■ Task to carry out: Arrange the data below as a Markdown table with two columns, Row and Line. Number each nonblank line in Row, put its text in Line, and leave out blank lines.

■ Extracted material:
:::
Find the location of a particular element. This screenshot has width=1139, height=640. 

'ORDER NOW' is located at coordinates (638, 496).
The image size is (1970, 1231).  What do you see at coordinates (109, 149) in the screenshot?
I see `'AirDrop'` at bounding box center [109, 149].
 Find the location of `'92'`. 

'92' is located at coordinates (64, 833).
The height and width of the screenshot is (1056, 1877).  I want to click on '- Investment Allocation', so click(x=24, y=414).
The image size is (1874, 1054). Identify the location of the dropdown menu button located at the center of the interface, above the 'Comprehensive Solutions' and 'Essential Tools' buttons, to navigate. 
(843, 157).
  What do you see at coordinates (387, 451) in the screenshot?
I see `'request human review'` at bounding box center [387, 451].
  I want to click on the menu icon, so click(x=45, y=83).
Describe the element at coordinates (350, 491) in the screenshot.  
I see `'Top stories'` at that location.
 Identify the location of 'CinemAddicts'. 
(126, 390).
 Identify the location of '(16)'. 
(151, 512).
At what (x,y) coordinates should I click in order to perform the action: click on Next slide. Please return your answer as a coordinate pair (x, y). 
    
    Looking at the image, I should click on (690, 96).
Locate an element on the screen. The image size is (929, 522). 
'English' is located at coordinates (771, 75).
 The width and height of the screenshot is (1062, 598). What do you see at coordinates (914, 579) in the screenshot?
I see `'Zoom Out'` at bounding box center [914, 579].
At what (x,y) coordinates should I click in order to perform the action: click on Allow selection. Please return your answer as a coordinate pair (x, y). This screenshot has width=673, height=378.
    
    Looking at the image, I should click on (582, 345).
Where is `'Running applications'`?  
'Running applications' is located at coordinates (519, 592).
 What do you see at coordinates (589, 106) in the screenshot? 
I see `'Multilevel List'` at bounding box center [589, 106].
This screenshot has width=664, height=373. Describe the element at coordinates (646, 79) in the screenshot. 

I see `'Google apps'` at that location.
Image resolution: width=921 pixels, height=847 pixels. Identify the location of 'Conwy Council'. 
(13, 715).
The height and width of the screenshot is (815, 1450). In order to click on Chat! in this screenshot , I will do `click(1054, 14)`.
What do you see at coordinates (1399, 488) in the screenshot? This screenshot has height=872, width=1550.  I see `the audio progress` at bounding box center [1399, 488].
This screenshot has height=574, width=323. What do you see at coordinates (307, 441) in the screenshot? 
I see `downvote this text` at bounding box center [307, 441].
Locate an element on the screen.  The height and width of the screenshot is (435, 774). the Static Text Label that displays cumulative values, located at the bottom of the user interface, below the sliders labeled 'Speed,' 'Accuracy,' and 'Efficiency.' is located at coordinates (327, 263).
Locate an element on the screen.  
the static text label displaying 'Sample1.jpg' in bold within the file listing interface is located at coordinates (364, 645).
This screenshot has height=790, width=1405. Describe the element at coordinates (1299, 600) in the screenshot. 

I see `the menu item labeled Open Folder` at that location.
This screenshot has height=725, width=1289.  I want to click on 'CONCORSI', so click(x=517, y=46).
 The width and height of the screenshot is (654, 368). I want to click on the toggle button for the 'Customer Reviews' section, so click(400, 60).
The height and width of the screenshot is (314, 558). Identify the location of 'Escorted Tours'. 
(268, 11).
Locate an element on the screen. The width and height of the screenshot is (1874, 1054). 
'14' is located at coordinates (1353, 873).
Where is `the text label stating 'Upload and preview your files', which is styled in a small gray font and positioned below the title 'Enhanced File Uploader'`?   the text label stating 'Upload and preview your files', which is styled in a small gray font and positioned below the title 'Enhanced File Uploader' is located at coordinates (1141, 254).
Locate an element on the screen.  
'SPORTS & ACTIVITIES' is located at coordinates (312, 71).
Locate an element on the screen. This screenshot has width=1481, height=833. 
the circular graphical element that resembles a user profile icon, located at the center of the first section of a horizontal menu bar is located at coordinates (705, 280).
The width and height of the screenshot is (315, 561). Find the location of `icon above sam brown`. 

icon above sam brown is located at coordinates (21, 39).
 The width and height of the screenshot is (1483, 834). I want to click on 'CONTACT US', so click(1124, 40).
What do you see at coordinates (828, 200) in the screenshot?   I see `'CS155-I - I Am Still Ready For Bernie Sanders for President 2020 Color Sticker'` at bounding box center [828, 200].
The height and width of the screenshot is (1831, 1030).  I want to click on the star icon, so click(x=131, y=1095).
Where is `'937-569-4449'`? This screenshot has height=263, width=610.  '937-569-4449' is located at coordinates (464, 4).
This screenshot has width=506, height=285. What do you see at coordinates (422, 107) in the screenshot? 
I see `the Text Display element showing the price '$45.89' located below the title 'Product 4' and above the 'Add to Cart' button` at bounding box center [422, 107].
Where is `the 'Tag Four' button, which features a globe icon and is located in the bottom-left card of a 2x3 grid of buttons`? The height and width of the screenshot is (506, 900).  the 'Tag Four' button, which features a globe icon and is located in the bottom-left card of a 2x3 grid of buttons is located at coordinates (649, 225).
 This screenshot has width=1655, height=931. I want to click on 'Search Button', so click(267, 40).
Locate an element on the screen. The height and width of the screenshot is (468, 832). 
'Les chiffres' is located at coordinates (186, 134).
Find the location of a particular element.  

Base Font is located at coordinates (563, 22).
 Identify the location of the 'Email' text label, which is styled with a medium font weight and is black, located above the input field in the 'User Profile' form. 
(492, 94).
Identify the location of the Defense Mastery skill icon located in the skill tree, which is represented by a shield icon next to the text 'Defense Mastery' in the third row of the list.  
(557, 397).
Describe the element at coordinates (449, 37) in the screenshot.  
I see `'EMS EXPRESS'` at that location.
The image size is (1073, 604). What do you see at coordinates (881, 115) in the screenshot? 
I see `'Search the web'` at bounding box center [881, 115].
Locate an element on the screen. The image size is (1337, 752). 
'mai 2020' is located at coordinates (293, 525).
:::
■ Solution:
| Row | Line |
|---|---|
| 1 | Find the location of a particular element. This screenshot has width=1139, height=640.  |
| 2 | 'ORDER NOW' is located at coordinates (638, 496). |
| 3 | The image size is (1970, 1231).  What do you see at coordinates (109, 149) in the screenshot? |
| 4 | I see `'AirDrop'` at bounding box center [109, 149]. |
| 5 |  Find the location of `'92'`.  |
| 6 | '92' is located at coordinates (64, 833). |
| 7 | The height and width of the screenshot is (1056, 1877).  I want to click on '- Investment Allocation', so click(x=24, y=414). |
| 8 | The image size is (1874, 1054). Identify the location of the dropdown menu button located at the center of the interface, above the 'Comprehensive Solutions' and 'Essential Tools' buttons, to navigate.  |
| 9 | (843, 157). |
| 10 |   What do you see at coordinates (387, 451) in the screenshot? |
| 11 | I see `'request human review'` at bounding box center [387, 451]. |
| 12 |   I want to click on the menu icon, so click(x=45, y=83). |
| 13 | Describe the element at coordinates (350, 491) in the screenshot.   |
| 14 | I see `'Top stories'` at that location. |
| 15 |  Identify the location of 'CinemAddicts'.  |
| 16 | (126, 390). |
| 17 |  Identify the location of '(16)'.  |
| 18 | (151, 512). |
| 19 | At what (x,y) coordinates should I click in order to perform the action: click on Next slide. Please return your answer as a coordinate pair (x, y).  |
| 20 |     Looking at the image, I should click on (690, 96). |
| 21 | Locate an element on the screen. The image size is (929, 522).  |
| 22 | 'English' is located at coordinates (771, 75). |
| 23 |  The width and height of the screenshot is (1062, 598). What do you see at coordinates (914, 579) in the screenshot? |
| 24 | I see `'Zoom Out'` at bounding box center [914, 579]. |
| 25 | At what (x,y) coordinates should I click in order to perform the action: click on Allow selection. Please return your answer as a coordinate pair (x, y). This screenshot has width=673, height=378. |
| 26 |     Looking at the image, I should click on (582, 345). |
| 27 | Where is `'Running applications'`?   |
| 28 | 'Running applications' is located at coordinates (519, 592). |
| 29 |  What do you see at coordinates (589, 106) in the screenshot?  |
| 30 | I see `'Multilevel List'` at bounding box center [589, 106]. |
| 31 | This screenshot has width=664, height=373. Describe the element at coordinates (646, 79) in the screenshot.  |
| 32 | I see `'Google apps'` at that location. |
| 33 | Image resolution: width=921 pixels, height=847 pixels. Identify the location of 'Conwy Council'.  |
| 34 | (13, 715). |
| 35 | The height and width of the screenshot is (815, 1450). In order to click on Chat! in this screenshot , I will do `click(1054, 14)`. |
| 36 | What do you see at coordinates (1399, 488) in the screenshot? This screenshot has height=872, width=1550.  I see `the audio progress` at bounding box center [1399, 488]. |
| 37 | This screenshot has height=574, width=323. What do you see at coordinates (307, 441) in the screenshot?  |
| 38 | I see `downvote this text` at bounding box center [307, 441]. |
| 39 | Locate an element on the screen.  The height and width of the screenshot is (435, 774). the Static Text Label that displays cumulative values, located at the bottom of the user interface, below the sliders labeled 'Speed,' 'Accuracy,' and 'Efficiency.' is located at coordinates (327, 263). |
| 40 | Locate an element on the screen.   |
| 41 | the static text label displaying 'Sample1.jpg' in bold within the file listing interface is located at coordinates (364, 645). |
| 42 | This screenshot has height=790, width=1405. Describe the element at coordinates (1299, 600) in the screenshot.  |
| 43 | I see `the menu item labeled Open Folder` at that location. |
| 44 | This screenshot has height=725, width=1289.  I want to click on 'CONCORSI', so click(x=517, y=46). |
| 45 |  The width and height of the screenshot is (654, 368). I want to click on the toggle button for the 'Customer Reviews' section, so click(400, 60). |
| 46 | The height and width of the screenshot is (314, 558). Identify the location of 'Escorted Tours'.  |
| 47 | (268, 11). |
| 48 | Locate an element on the screen. The width and height of the screenshot is (1874, 1054).  |
| 49 | '14' is located at coordinates (1353, 873). |
| 50 | Where is `the text label stating 'Upload and preview your files', which is styled in a small gray font and positioned below the title 'Enhanced File Uploader'`?   the text label stating 'Upload and preview your files', which is styled in a small gray font and positioned below the title 'Enhanced File Uploader' is located at coordinates (1141, 254). |
| 51 | Locate an element on the screen.   |
| 52 | 'SPORTS & ACTIVITIES' is located at coordinates (312, 71). |
| 53 | Locate an element on the screen. This screenshot has width=1481, height=833.  |
| 54 | the circular graphical element that resembles a user profile icon, located at the center of the first section of a horizontal menu bar is located at coordinates (705, 280). |
| 55 | The width and height of the screenshot is (315, 561). Find the location of `icon above sam brown`.  |
| 56 | icon above sam brown is located at coordinates (21, 39). |
| 57 |  The width and height of the screenshot is (1483, 834). I want to click on 'CONTACT US', so click(1124, 40). |
| 58 | What do you see at coordinates (828, 200) in the screenshot?   I see `'CS155-I - I Am Still Ready For Bernie Sanders for President 2020 Color Sticker'` at bounding box center [828, 200]. |
| 59 | The height and width of the screenshot is (1831, 1030).  I want to click on the star icon, so click(x=131, y=1095). |
| 60 | Where is `'937-569-4449'`? This screenshot has height=263, width=610.  '937-569-4449' is located at coordinates (464, 4). |
| 61 | This screenshot has width=506, height=285. What do you see at coordinates (422, 107) in the screenshot?  |
| 62 | I see `the Text Display element showing the price '$45.89' located below the title 'Product 4' and above the 'Add to Cart' button` at bounding box center [422, 107]. |
| 63 | Where is `the 'Tag Four' button, which features a globe icon and is located in the bottom-left card of a 2x3 grid of buttons`? The height and width of the screenshot is (506, 900).  the 'Tag Four' button, which features a globe icon and is located in the bottom-left card of a 2x3 grid of buttons is located at coordinates (649, 225). |
| 64 |  This screenshot has width=1655, height=931. I want to click on 'Search Button', so click(267, 40). |
| 65 | Locate an element on the screen. The height and width of the screenshot is (468, 832).  |
| 66 | 'Les chiffres' is located at coordinates (186, 134). |
| 67 | Find the location of a particular element.   |
| 68 | Base Font is located at coordinates (563, 22). |
| 69 |  Identify the location of the 'Email' text label, which is styled with a medium font weight and is black, located above the input field in the 'User Profile' form.  |
| 70 | (492, 94). |
| 71 | Identify the location of the Defense Mastery skill icon located in the skill tree, which is represented by a shield icon next to the text 'Defense Mastery' in the third row of the list.   |
| 72 | (557, 397). |
| 73 | Describe the element at coordinates (449, 37) in the screenshot.   |
| 74 | I see `'EMS EXPRESS'` at that location. |
| 75 | The image size is (1073, 604). What do you see at coordinates (881, 115) in the screenshot?  |
| 76 | I see `'Search the web'` at bounding box center [881, 115]. |
| 77 | Locate an element on the screen. The image size is (1337, 752).  |
| 78 | 'mai 2020' is located at coordinates (293, 525). |